▶ _Page text_

Viktar Khamianok on the future of 'robots vs. humans' and side effects of progress
Viktar Khamianok (Rozum Robotics CEO) delivered a notable presentation at the forum "Business of the Future" that took place in Minsk in September.
This time, Rozum Robotics CEO did not talk about the products offered by his company, his experience in robotic and building hi-tech servo motors of exceptional quality. He chose an important topic that is rarely addressed by robotics companies and their leaders: Where is modern robotics taking us, in terms of progress and in terms of unemployment, why it is still important to mankind to keep building robots and replacing humans at work, and how to adapt to the change this kind of progress brings and prepare future generations to living in a densely automated world.

▶ _To do_
Can you output the entire article on Viktar Khamianok's forum talk word for word? None of the items have any bearing on this.

[Entries pointing to words and elements]
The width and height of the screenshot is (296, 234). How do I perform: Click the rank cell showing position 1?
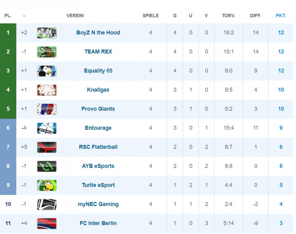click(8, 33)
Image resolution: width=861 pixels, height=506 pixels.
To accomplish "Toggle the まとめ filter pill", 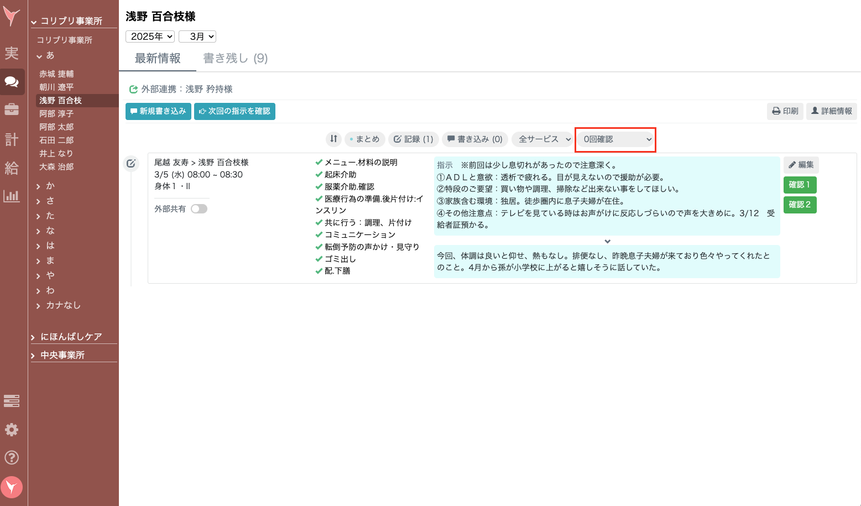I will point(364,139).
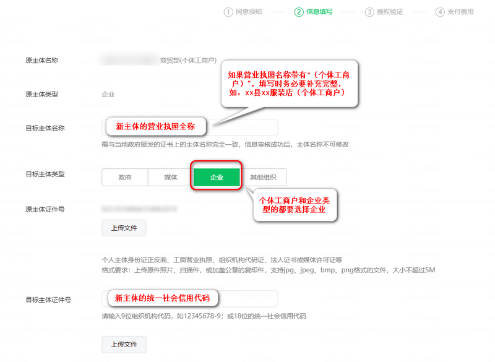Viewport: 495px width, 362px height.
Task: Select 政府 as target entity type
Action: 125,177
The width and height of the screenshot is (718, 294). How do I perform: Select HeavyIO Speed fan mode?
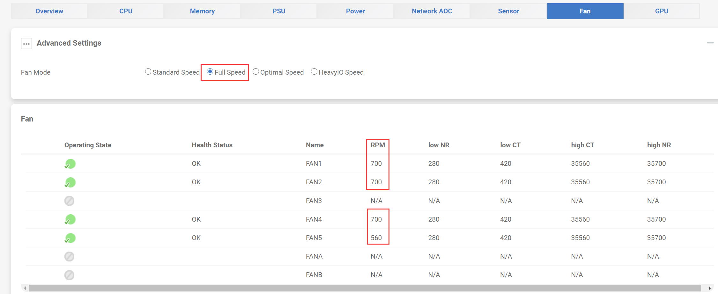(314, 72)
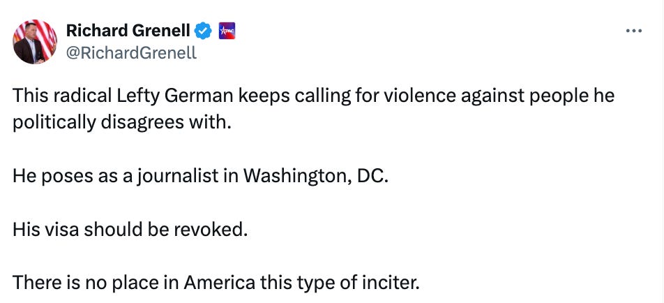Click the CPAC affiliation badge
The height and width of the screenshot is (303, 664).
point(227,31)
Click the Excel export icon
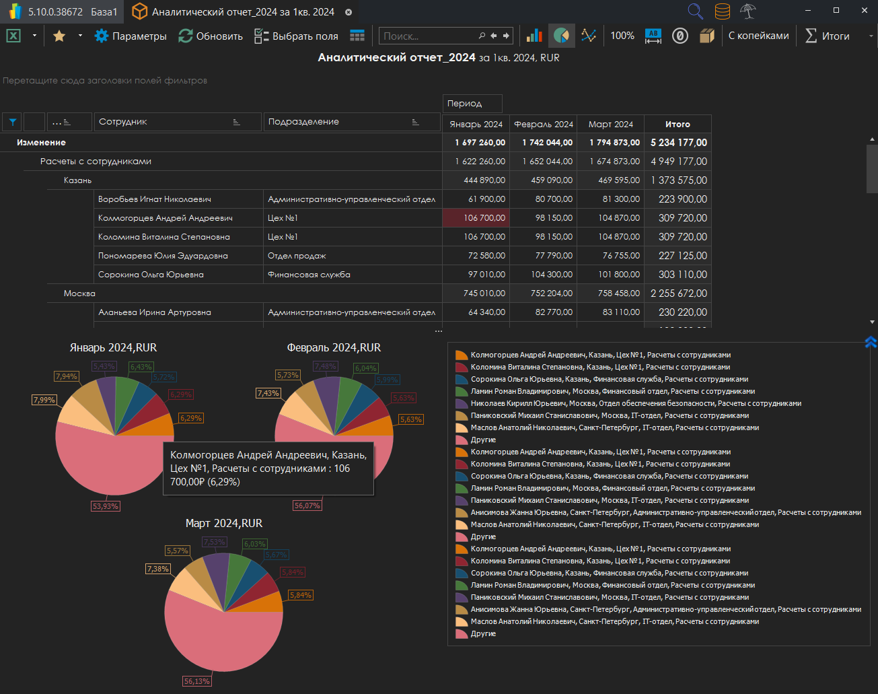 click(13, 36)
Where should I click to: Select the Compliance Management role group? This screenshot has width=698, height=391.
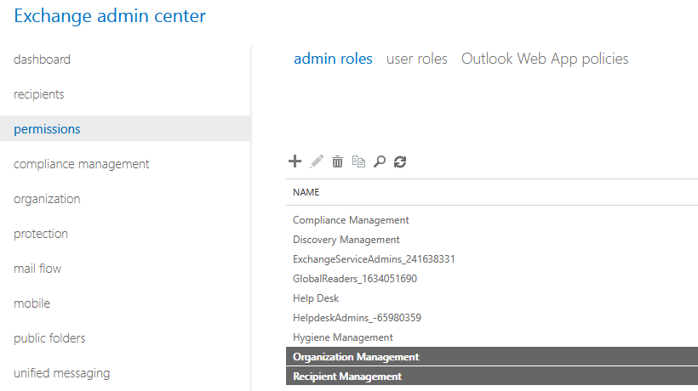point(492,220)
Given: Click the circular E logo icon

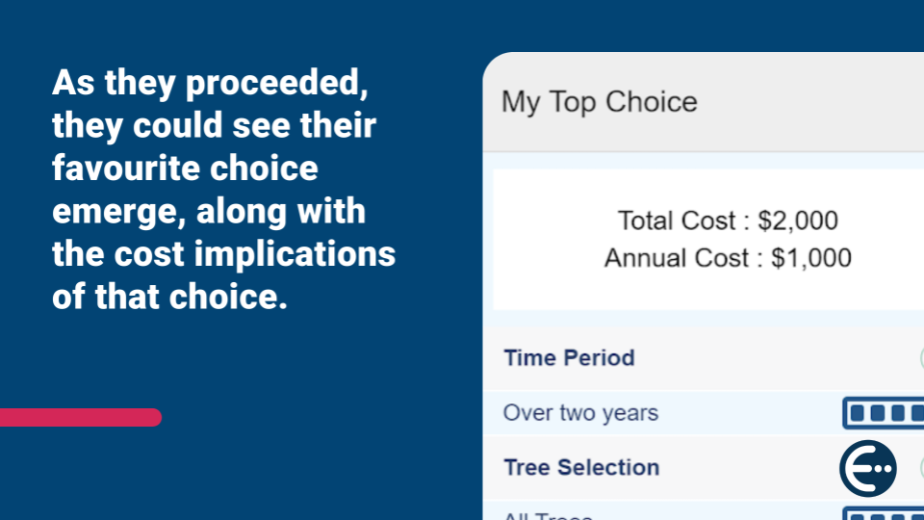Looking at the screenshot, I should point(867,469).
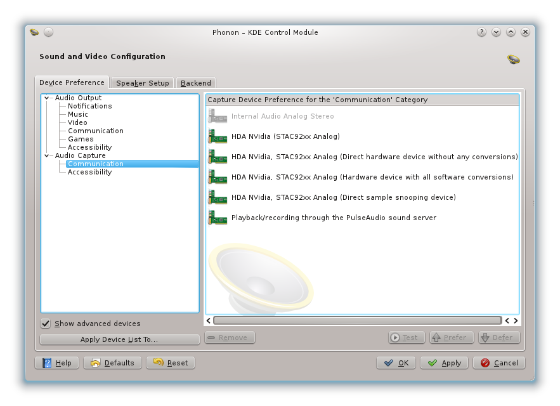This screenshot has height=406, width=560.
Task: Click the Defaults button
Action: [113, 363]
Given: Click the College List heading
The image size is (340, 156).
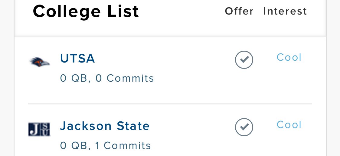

...

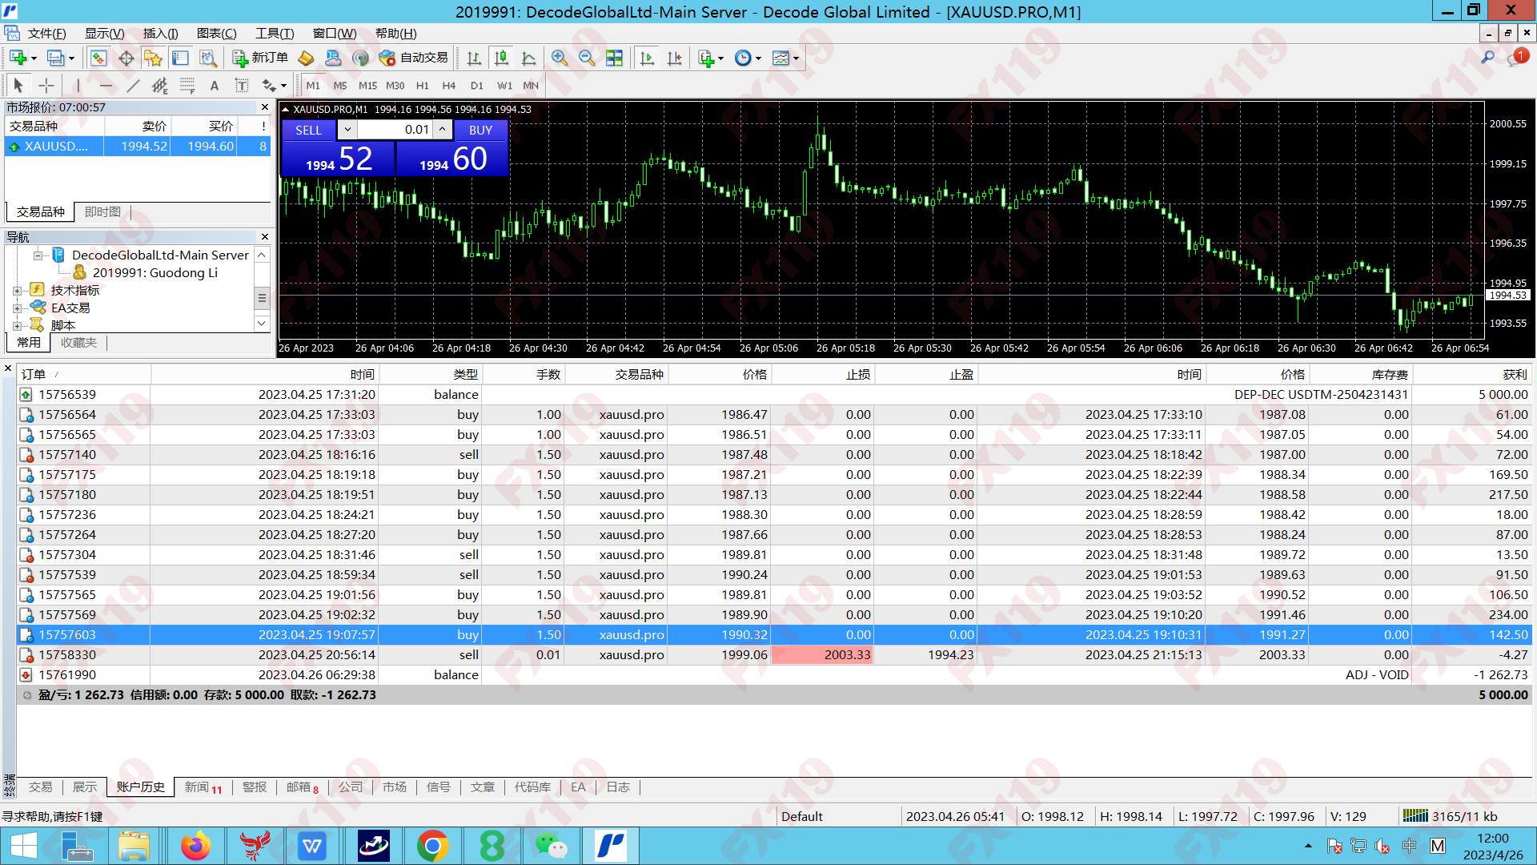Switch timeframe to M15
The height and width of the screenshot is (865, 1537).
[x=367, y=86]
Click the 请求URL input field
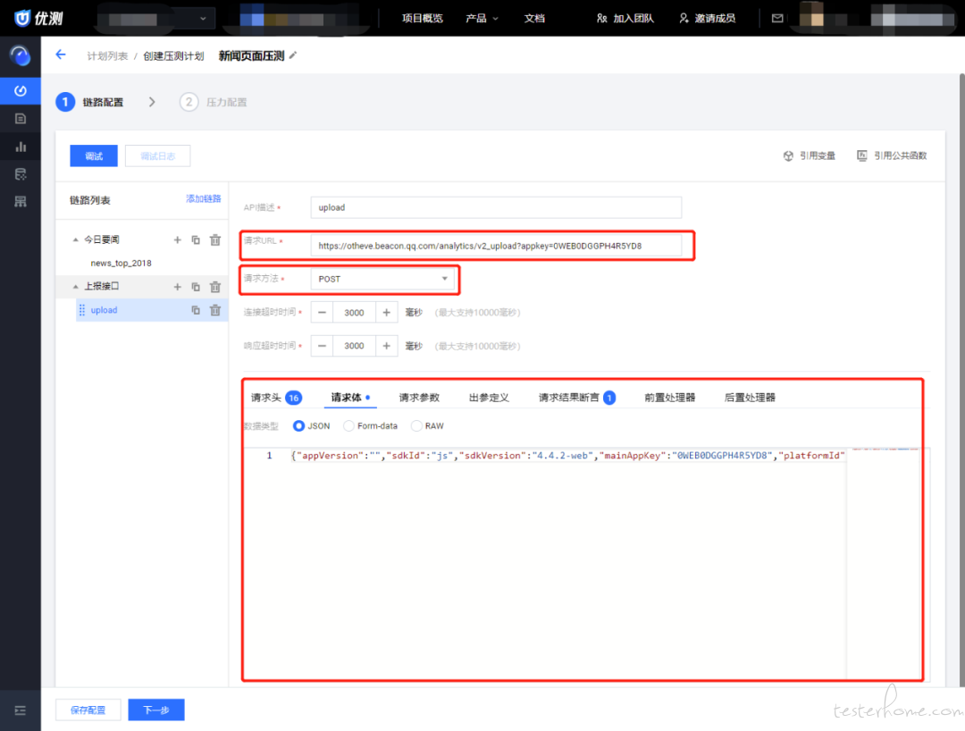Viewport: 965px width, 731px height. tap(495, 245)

▶ _Output_
Viktar Khamianok on the future of 'robots vs. humans' and side effects of progress
Viktar Khamianok (Rozum Robotics CEO) delivered a notable presentation at the forum "Business of the Future" that took place in Minsk in September.
This time, Rozum Robotics CEO did not talk about the products offered by his company, his experience in robotic and building hi-tech servo motors of exceptional quality. He chose an important topic that is rarely addressed by robotics companies and their leaders: Where is modern robotics taking us, in terms of progress and in terms of unemployment, why it is still important to mankind to keep building robots and replacing humans at work, and how to adapt to the change this kind of progress brings and prepare future generations to living in a densely automated world.